更には、規制ガイド部912および913は、機器設置基台91の基部910の周縁部から一体的に突出させて設けられた構成であるから、折り曲げ加工等による加工が容易であると共に、寸法の調整も容易に行うことができる。
[第7の実施形態(図14,図15)]
次に、本発明の第7実施形態を示す防振装置20Gを説明する。
この防振装置20Gについて、図12,図13に示す防振装置20Fと同一部分に同一符号を附した図14,図15を参照して説明する。
図14,図15に示す防振装置20Gは、車両等の移動体側に搭載され、制御機器等の機器を設置する機器設置台100と、この機器設置台100の上面周辺部に複数、例えば4つの円柱状の振動吸収部材101(図15には3つのみ示す)が等間隔に配置される。
また、機器設置台100の下面側には、リング状振動吸収部材71が設けられる。
そして、リング状振動吸収部材71の下面側には、機器設置基台102が接合状態に設けられる。
機器設置基台102は、図15に示すように、機器設置基台102の基部1020の周縁部から筒状に起立して設けた横方向動き規制ガイド部1021およびこの横方向動き規制ガイド部1021から内方側へ延出させて設けた縦方向動き規制ガイド部1022が設けられ、機器設置基台102が全体として断面コ字状に形成されたものである。
この横方向動き規制ガイド部1021は、機器設置台100の横方向の動きを規制するために設けられたもので、機器設置台100の周縁部に所望の寸法まで近接させている。
また、縦方向動き規制ガイド部1022は、4つの円柱状の振動吸収部材101を端面を機器設置台100上面に保持するように接触状態に設けられる。
次に、防振装置20Fの作用について、図14,図15を参照して説明する。
車両等の移動体の機器設置基台102側から横揺れ振動成分X,Yおよび縦揺れ振動成分Zが伝わった場合について説明する。
機器設置基台102側からの横揺れ振動成分XおよびYは、振動吸収部材71に伝わる。
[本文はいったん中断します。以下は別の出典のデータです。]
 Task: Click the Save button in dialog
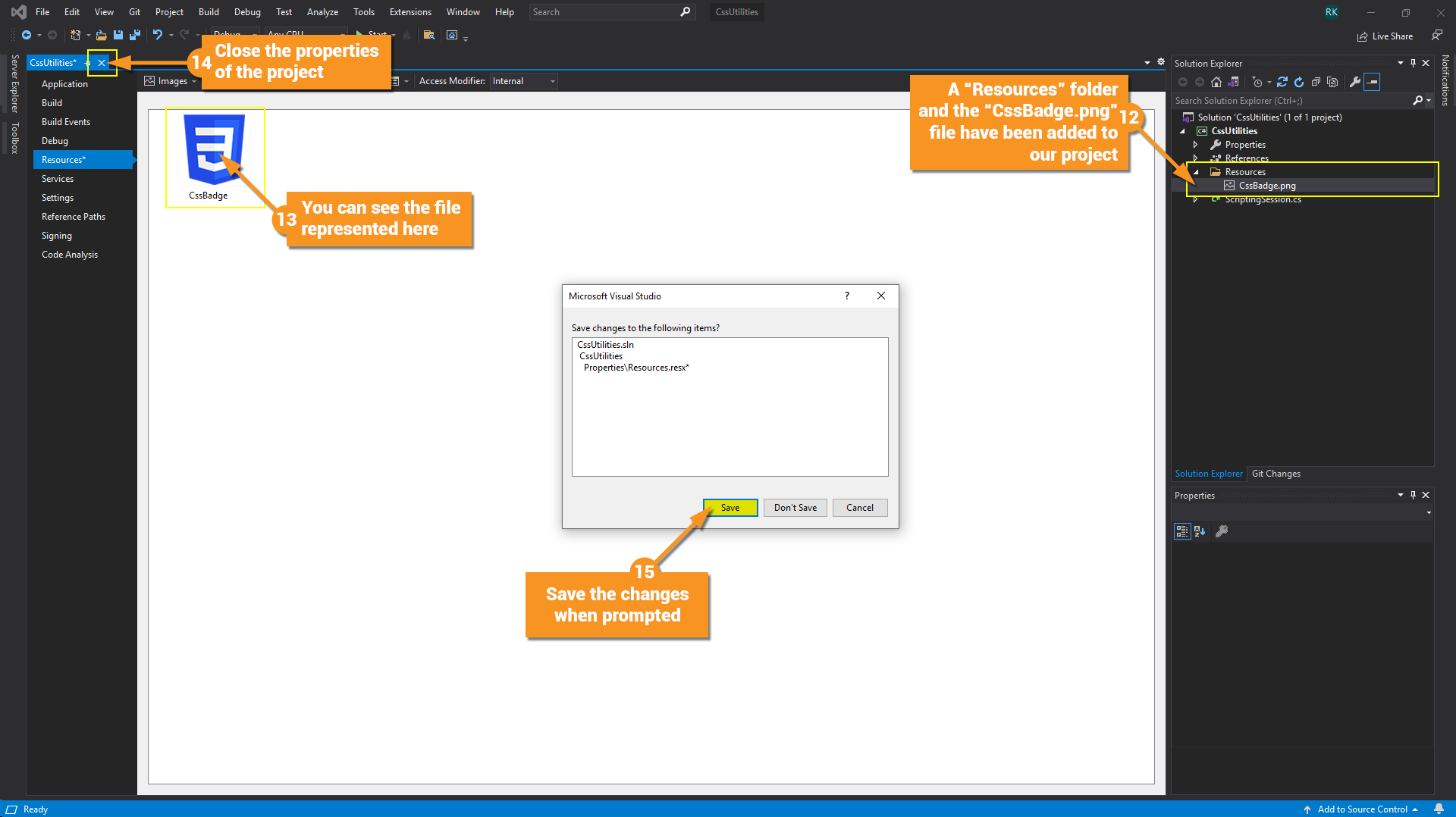730,508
横揺れ振動成分XおよびYを受けた状振動吸収部材71は、横揺れ振動成分の吸収特性により横揺れ振動吸収作用が得られる。
従って、横揺れ振動成分XおよびYは、機器32側へ伝わらず、機器32は横揺れ振動が抑制される。
また、機器設置基台102側からの縦揺れ振動成分Zは、主として4つの円柱状の振動吸収部材101により吸収される。
従って、この縦揺れ振動の振動成分Zは、機器32側へ伝わらず、機器32は縦揺れ振動が抑制される。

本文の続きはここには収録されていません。